*ACTION ITEM*. Below is a listing to write out in full, exactly as given, without its pictures.

*** MATERIAL SHOWN Section Begins ***

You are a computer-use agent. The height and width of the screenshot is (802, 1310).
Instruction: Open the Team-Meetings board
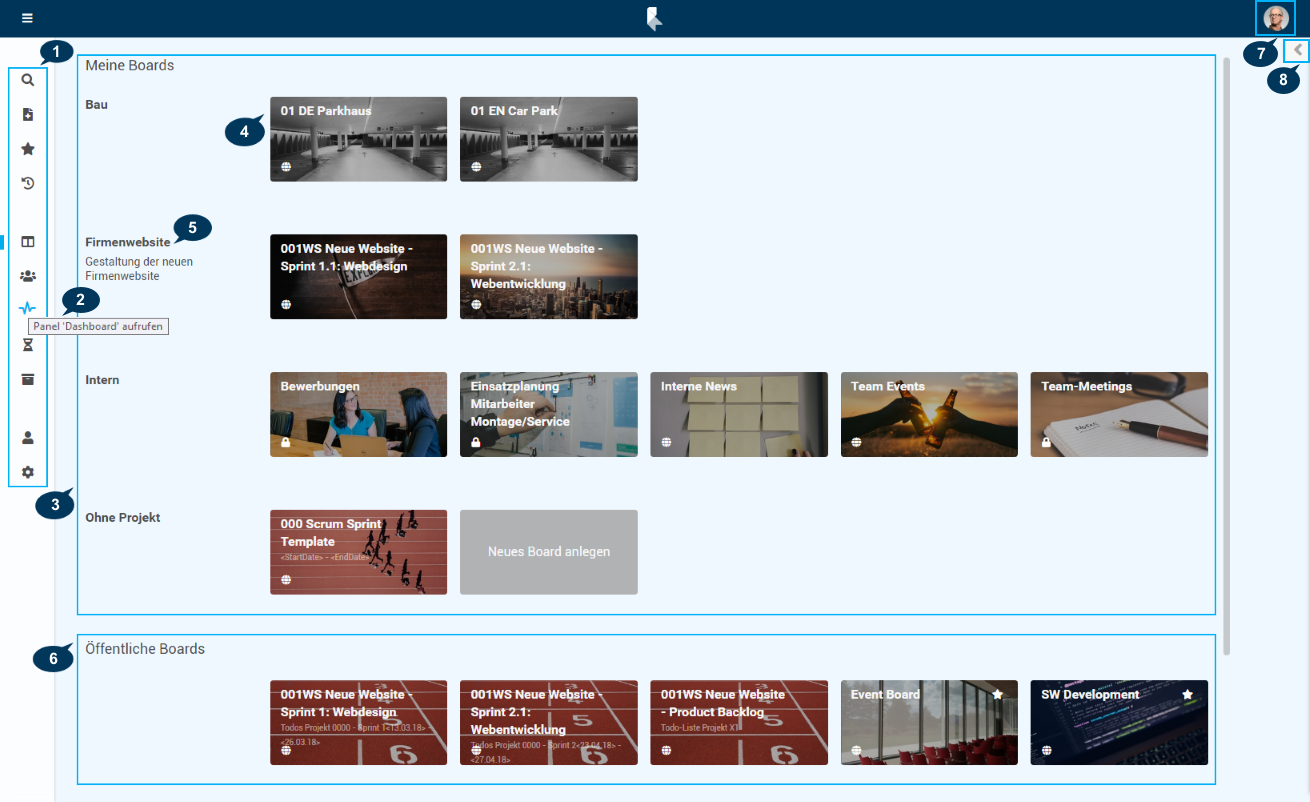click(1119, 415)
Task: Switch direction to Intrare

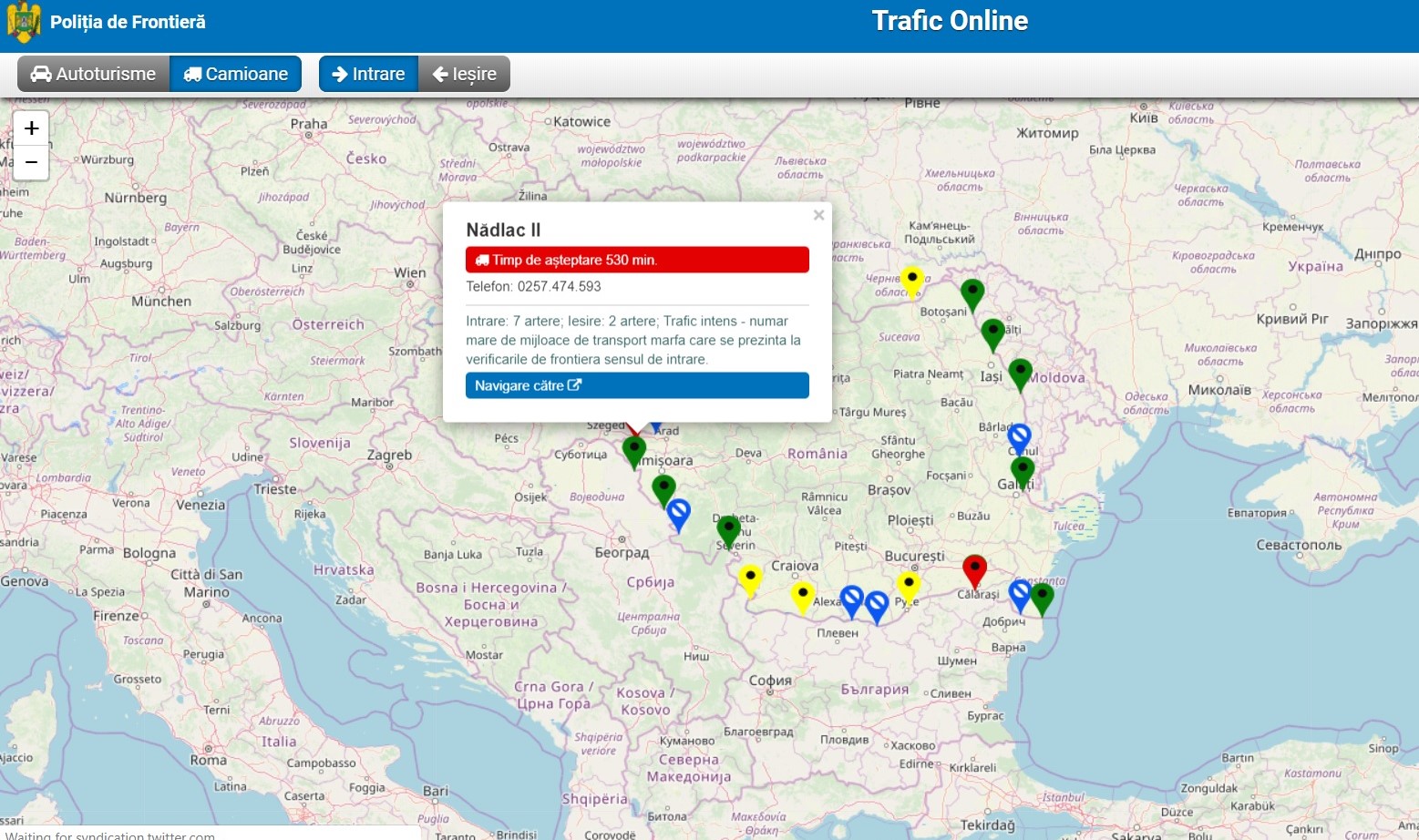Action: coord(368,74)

*** MATERIAL SHOWN Section Ends ***

*RESULT BELOW*.
You are a computer-use agent. The height and width of the screenshot is (802, 1310).
Instruction: Open the Team-Meetings board
click(1119, 415)
Task: Switch direction to Intrare

Action: coord(368,74)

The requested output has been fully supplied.